先日のオンライン夏セミナーならびにオンライン懇親会にご参加いただきました皆さま、ありがとうございました。また、残念ながら満席で参加できなかった皆さま、秋セミナーも今後計画していきますので、引き続き当ブログをチェックください。

さて、本日は夏セミナーでもよく質問をいただきました「80分間の解答プロセス」についてご紹介したいと思います。『ふぞろいな合格答案13』の「第3章合格者による、ふぞろいな再現答案」の中でも、当日の詳細をご紹介しておりますが、書ききれなかった部分もありますので、今日はお話したいと思います。

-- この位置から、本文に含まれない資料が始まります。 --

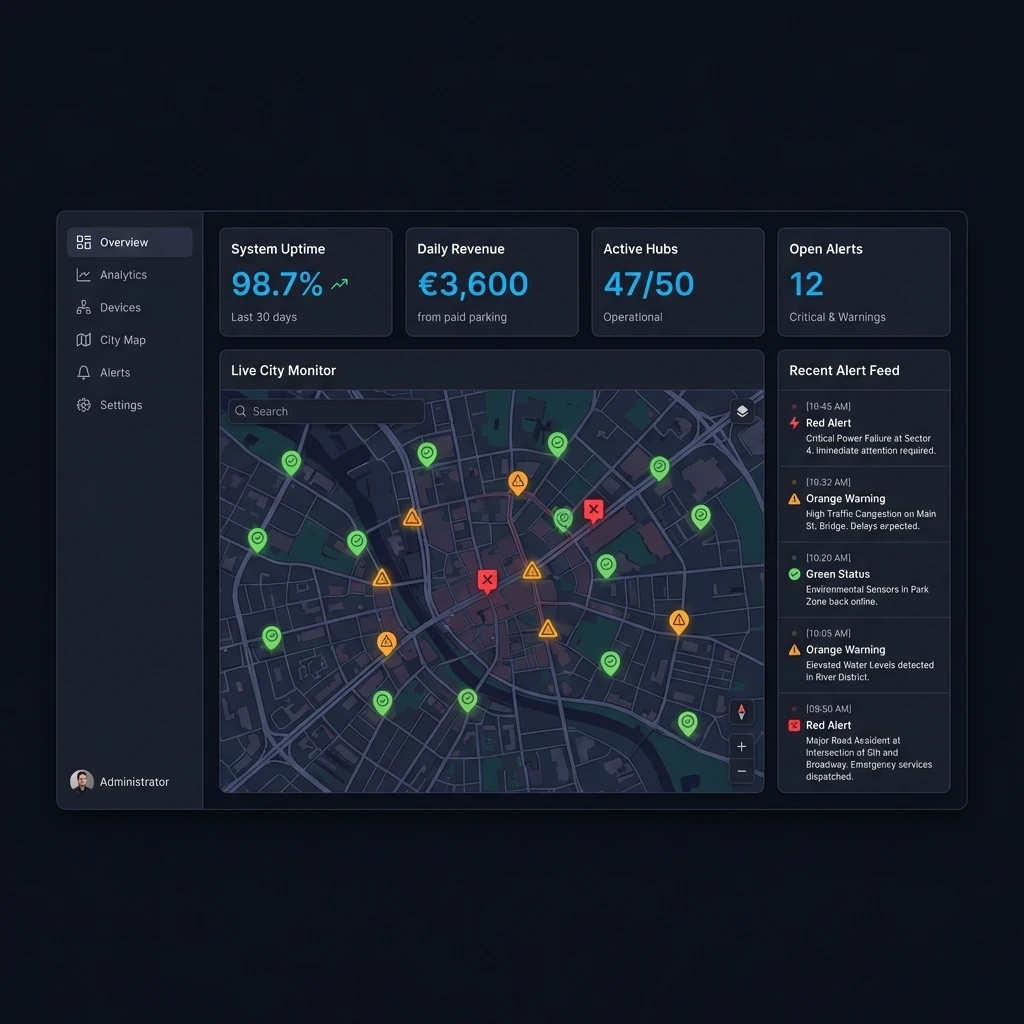Image resolution: width=1024 pixels, height=1024 pixels.
Task: Click the Settings gear icon in sidebar
Action: pos(84,405)
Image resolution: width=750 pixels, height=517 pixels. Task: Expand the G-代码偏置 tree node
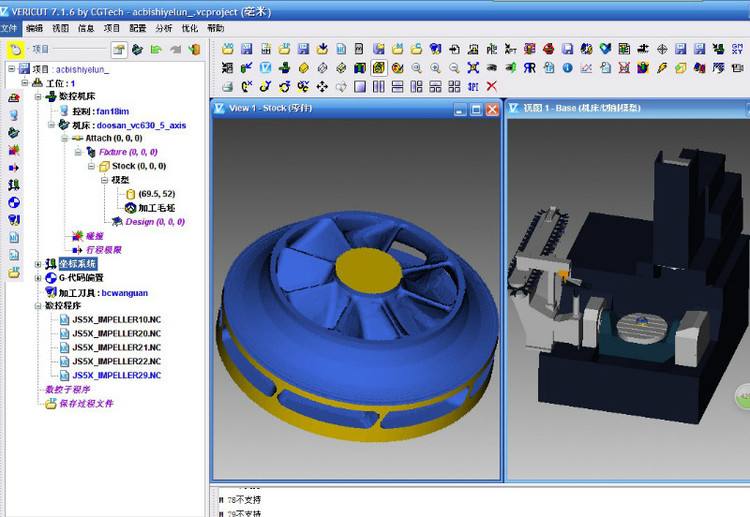[x=38, y=278]

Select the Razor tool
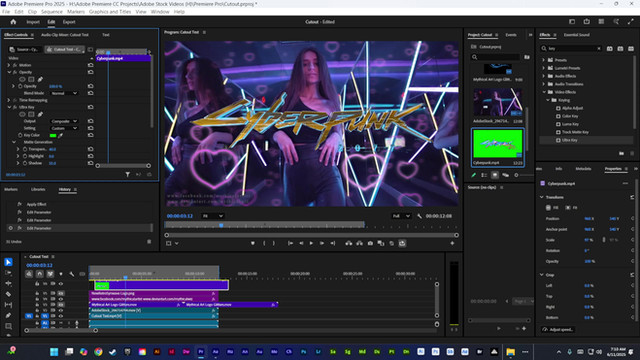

大公開というほどの内容ではありませんが、まだ解答プロセスが定まっていない方や試行錯誤されている方の参考になれば幸いです。最終的には、自分にあった解答プロセスをもって、本番を迎えていただければと思いますが、まだ2次試験まで約2ヶ月ありますので、いろいろと試していただくきっかけになればと思います。

それでは早速いきましょう~!!

80分間の解答プロセス(事例Ⅰ~Ⅲ)

早速ですが、80分間の解答プロセスをズバリ紹介します。事例Ⅰ~Ⅲまでは共通です。最終的にはこの解答プロセスで試験当日をむかえたわけですが、いろんな人のやり方を聞いたりしながら辿りついたもので、一から編み出したものではありません。簡単に言うと、他人の真似をしながら、自分流にアレンジしていきましたので、誰かベースとなる人の解答プロセスを見つけることが手っ取り早いかもしれません。

1.開始前に時計の針を、〇時00分にあわせる。

2.事前作業 1~3分

3.設問要求解釈 5~7分

4.与件文読み 10分

5.設問紐付け・解答骨子作成・優先順位付け 15分

6.解答用紙への書き込み 40分

7.見直し 5分

TOTAL 80分

では、順番に見ていきます。

 

時計の針を、○時00分にあわせる。

かなりの少数派だと思いますが、開始の合図がかかる前に、事例Ⅰであれば10時00分に、事例Ⅱであれば12時00分に時計の針を設定するようにしていました。というのも、解答を書き始める時間を、開始後約35分後と設定していたため、時計の長針が“7”に差し掛かったぐらいで、進捗状況を確認していました。実際、事例Ⅰの開始時刻は9時40分になりますので、解答を書き始める時刻は10時15分になるのですが、事例毎に何時何分と頭の中でいちいち考えなくてもいいように、事例を解く際は、必ず〇時00分に設定していました。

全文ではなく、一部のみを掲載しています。